#### [Passage provided]
_ _ _ _

# Guadalajara Experts - Need your Input!



## ExpatBurger (Dec 20, 2010)

Hello all -

Great forum!

We are heading to Guadalajara for New Years and are looking for a couple specific things. I hope that those of you who know the city well, can recommend. We have spanish speakers in our little group.

1) The best "mega club" in town. Night club with House / Electro music preferred. Club Ibiza has been recommended. Do you agree? Is it nice? Ghetto? Any other recommendations highly appreciated. We just want to avoid smaller scale venues. 

2) Recommendation for a "posh" upscale lounge experience. We hope to go here before heading to the club. Anything with contemporary, trendy, upscale design and music and patrons would be ideal. Any suggestions?

3) Do you think we will need to buy tickets even to get into the lounge? Here in San Diego every venue ends up being "Ticket purchase only" on New Years and people expect to stay there all night. Not hop around. We're hoping to do the lounge first and leave....

_ _ _ _

#### [What you should do]
Reproduce word for word the section of the Guadalajara nightlife thread that opens with the words containing "1) The best" and closes with "smaller scale venues.".

#### [Dataset extract]

_ _ _ _

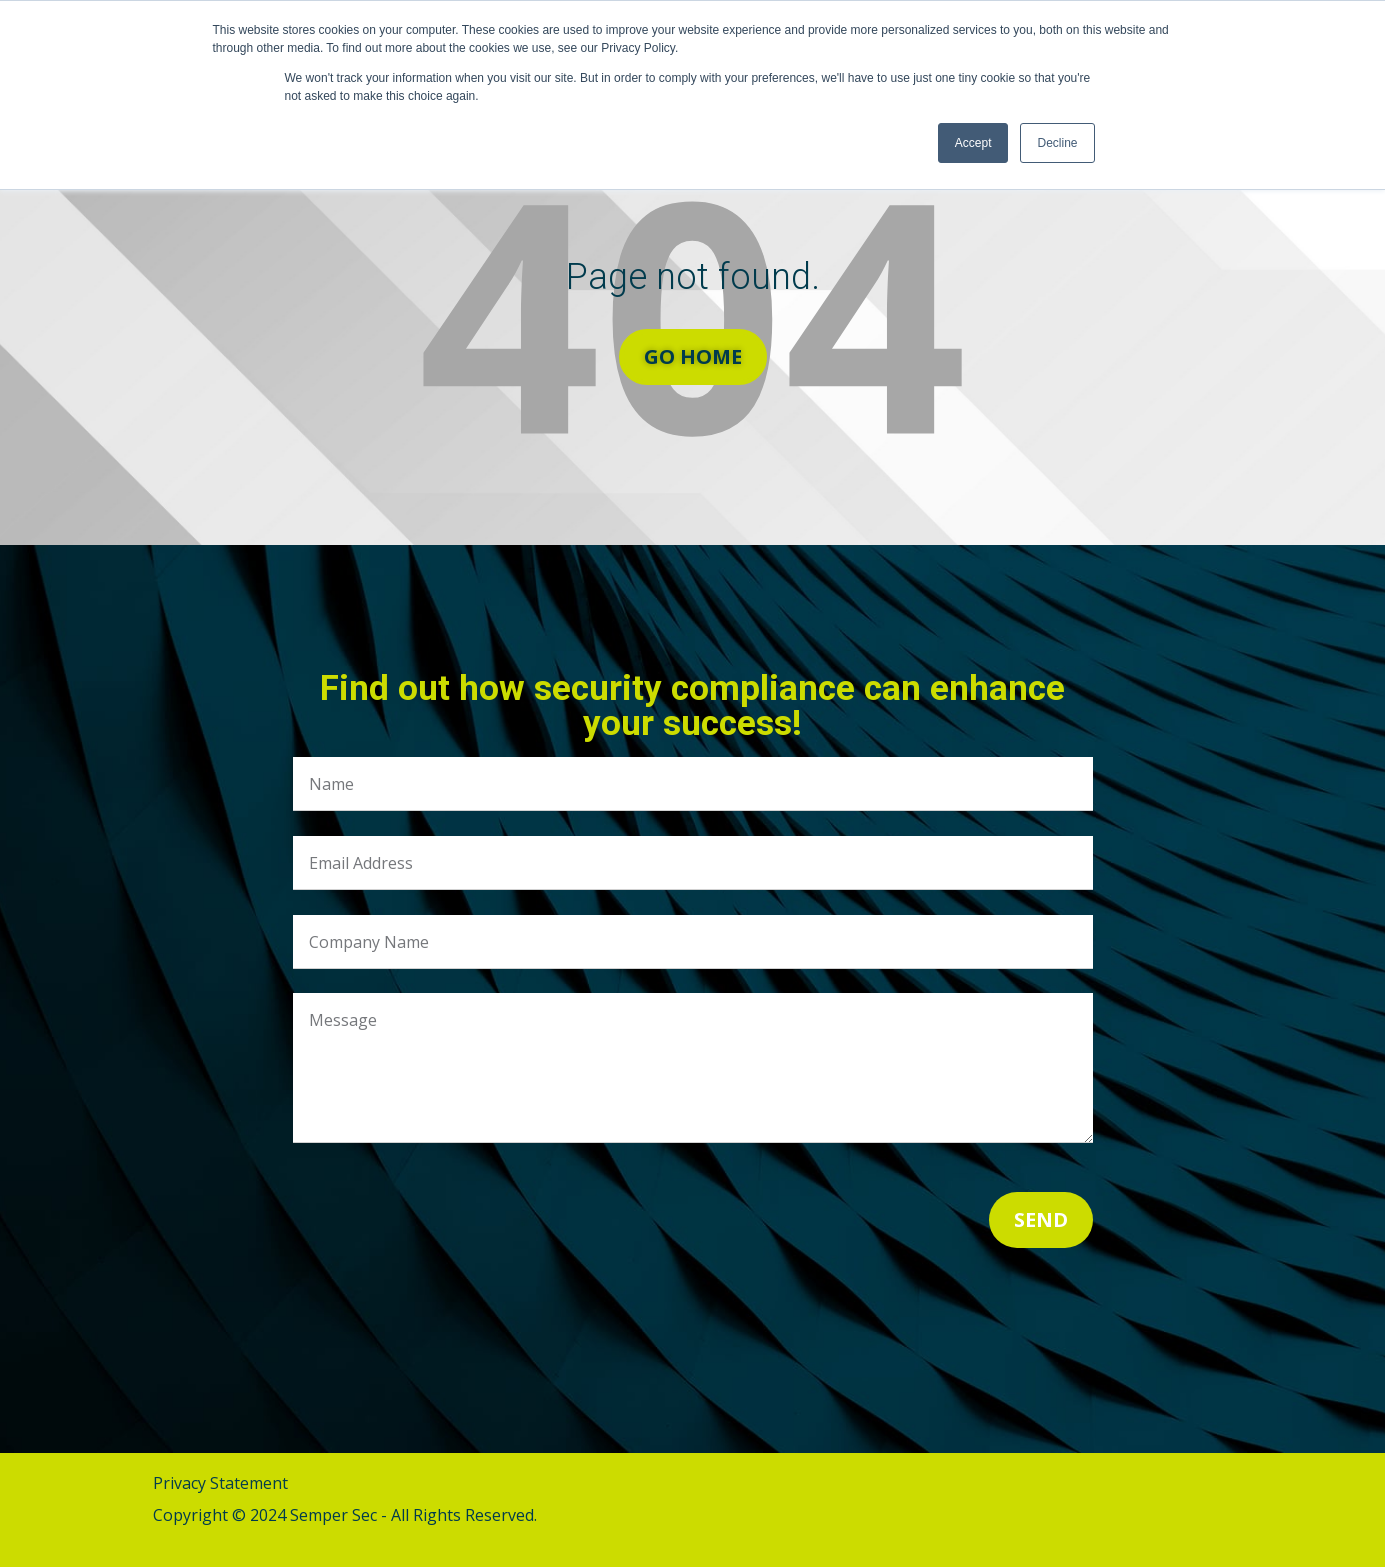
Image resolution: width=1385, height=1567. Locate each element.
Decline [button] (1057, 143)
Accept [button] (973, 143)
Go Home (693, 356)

_ _ _ _

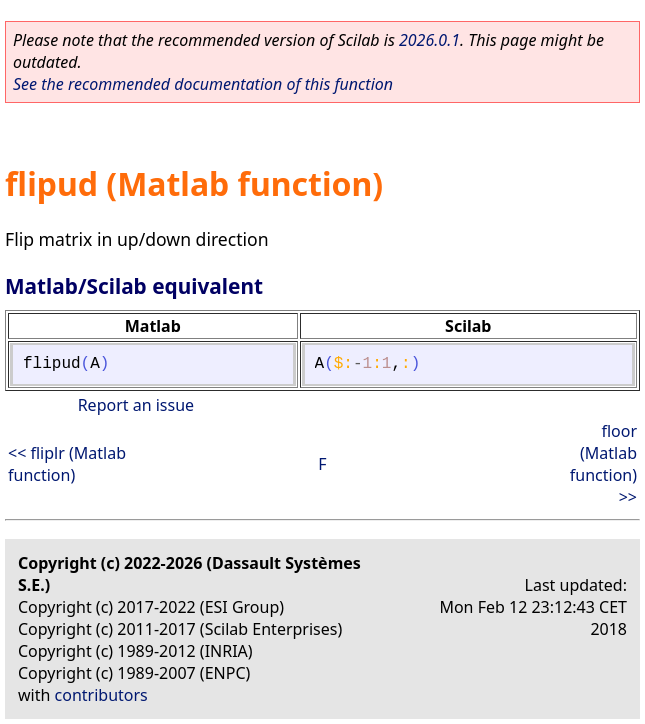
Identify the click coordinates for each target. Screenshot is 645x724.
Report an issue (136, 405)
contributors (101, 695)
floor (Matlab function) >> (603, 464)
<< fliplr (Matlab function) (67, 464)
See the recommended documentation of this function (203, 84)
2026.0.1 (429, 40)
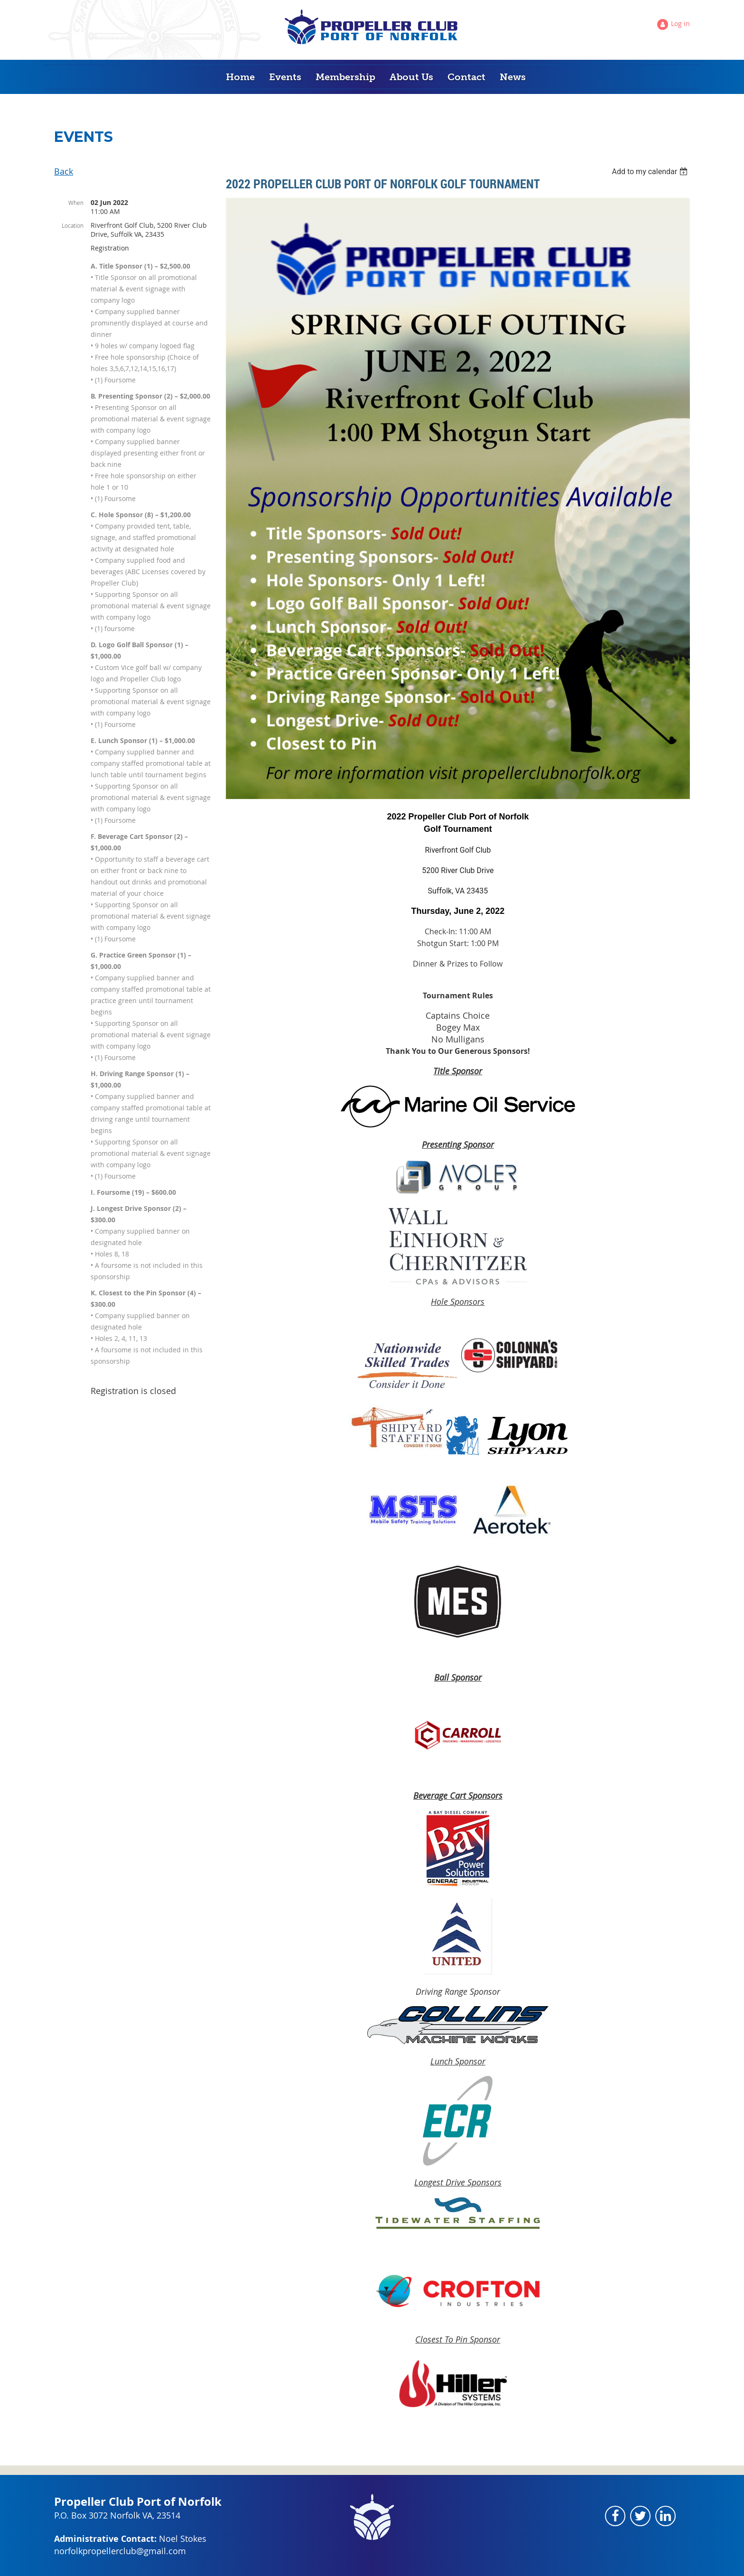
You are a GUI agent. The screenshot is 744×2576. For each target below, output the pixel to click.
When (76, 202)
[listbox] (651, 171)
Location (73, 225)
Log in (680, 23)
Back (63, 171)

_ _ _ _

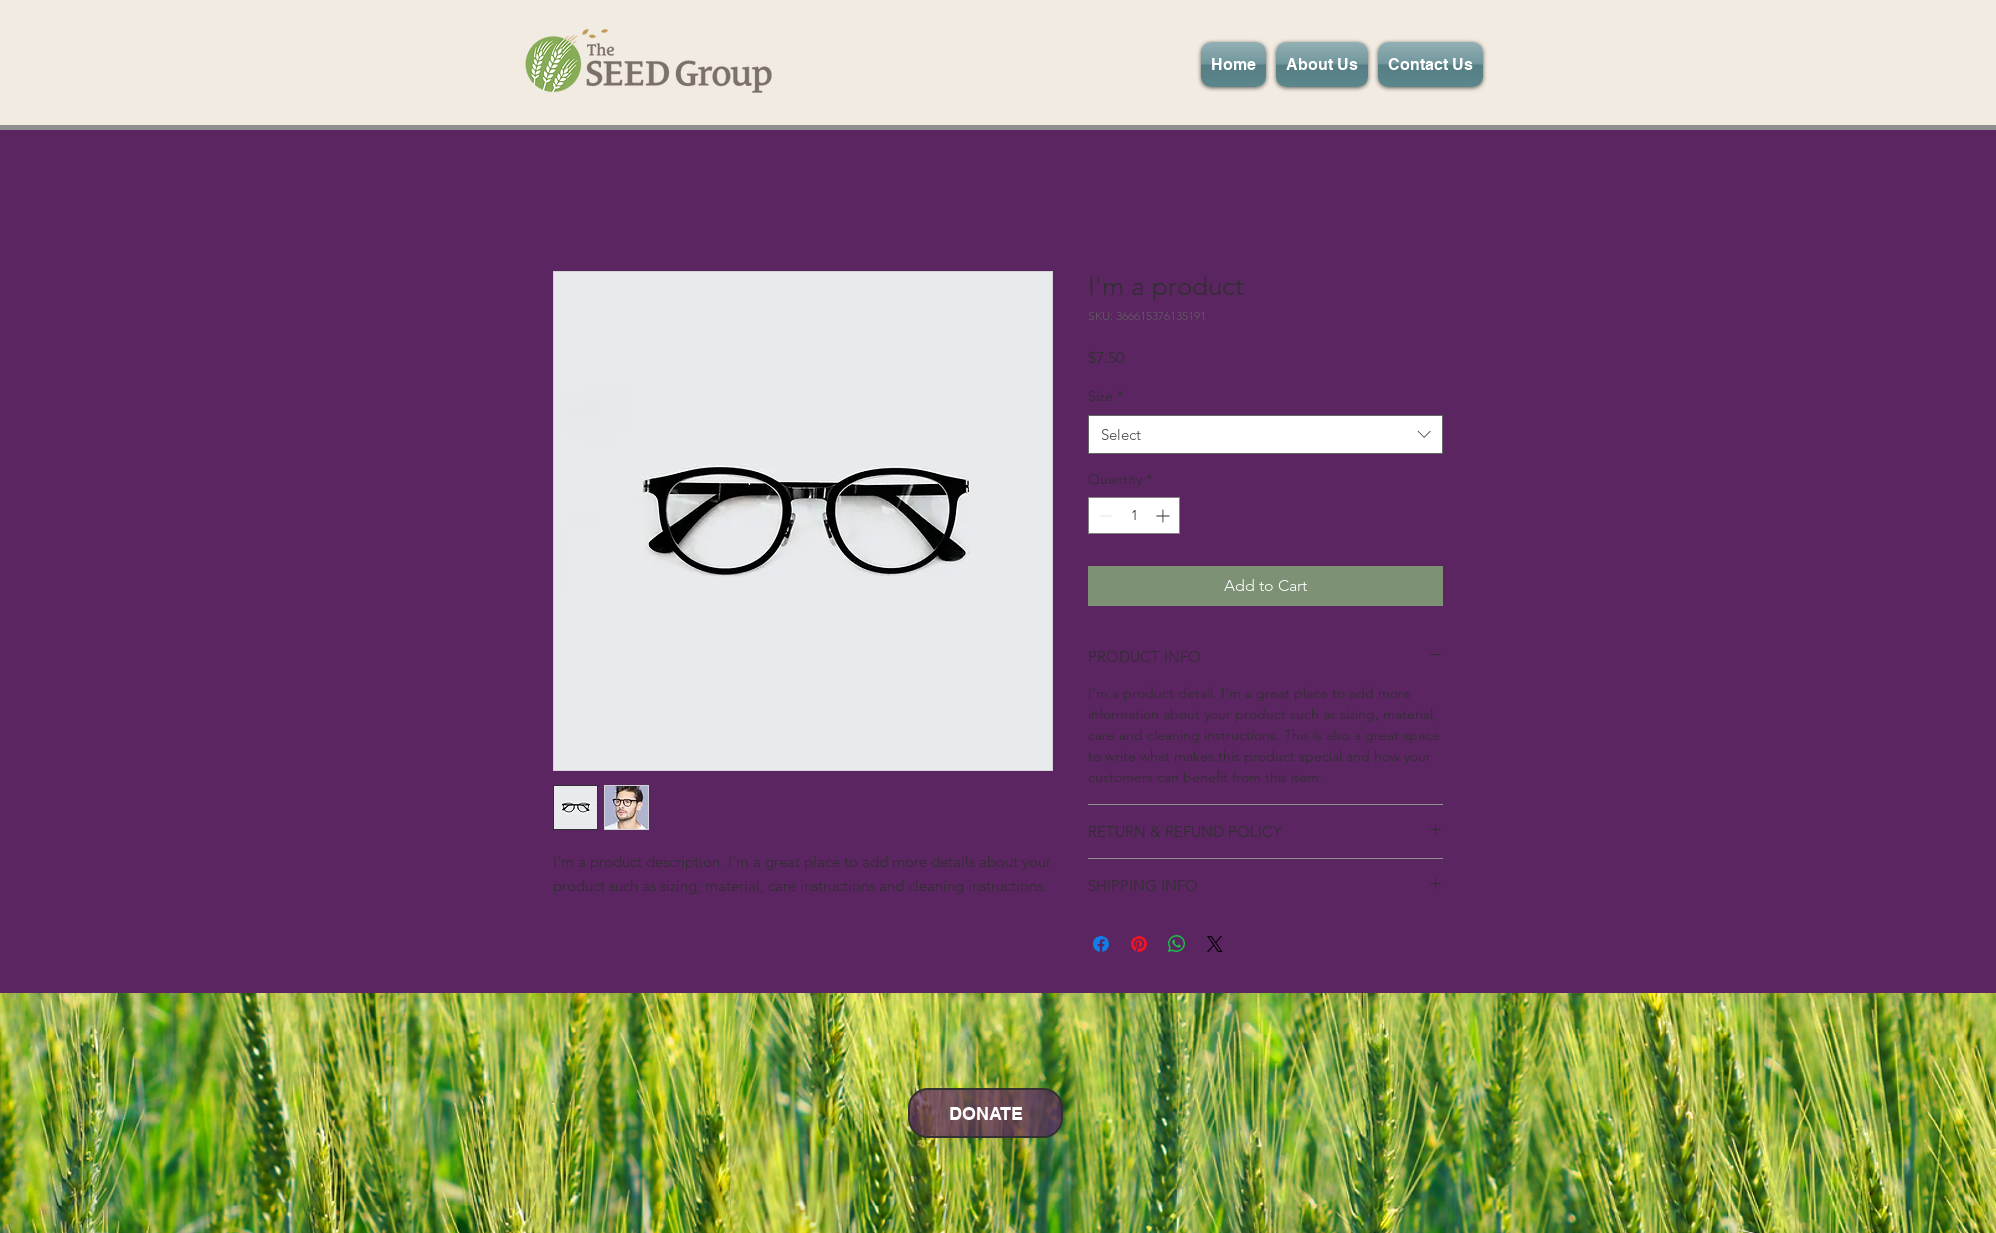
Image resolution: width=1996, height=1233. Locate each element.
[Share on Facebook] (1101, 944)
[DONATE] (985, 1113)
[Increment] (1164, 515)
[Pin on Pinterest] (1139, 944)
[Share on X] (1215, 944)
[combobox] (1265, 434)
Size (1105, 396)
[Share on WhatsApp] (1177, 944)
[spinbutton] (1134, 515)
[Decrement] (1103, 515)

_ _ _ _

#### [Response below]
1) The best "mega club" in town. Night club with House / Electro music preferred. Club Ibiza has been recommended. Do you agree? Is it nice? Ghetto? Any other recommendations highly appreciated. We just want to avoid smaller scale venues.